** START OF The data **
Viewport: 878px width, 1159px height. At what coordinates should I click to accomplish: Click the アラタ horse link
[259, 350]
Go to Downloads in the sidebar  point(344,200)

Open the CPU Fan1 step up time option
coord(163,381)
** END OF The data **
## The task
Update the items so that "Recent Files" stands in place of "Downloads", and leave everything else unchanged.

## Response to this task
Viewport: 878px width, 1159px height. At what coordinates should I click to accomplish: Click the アラタ horse link
[259, 350]
Go to Recent Files in the sidebar  point(344,200)

Open the CPU Fan1 step up time option
coord(163,381)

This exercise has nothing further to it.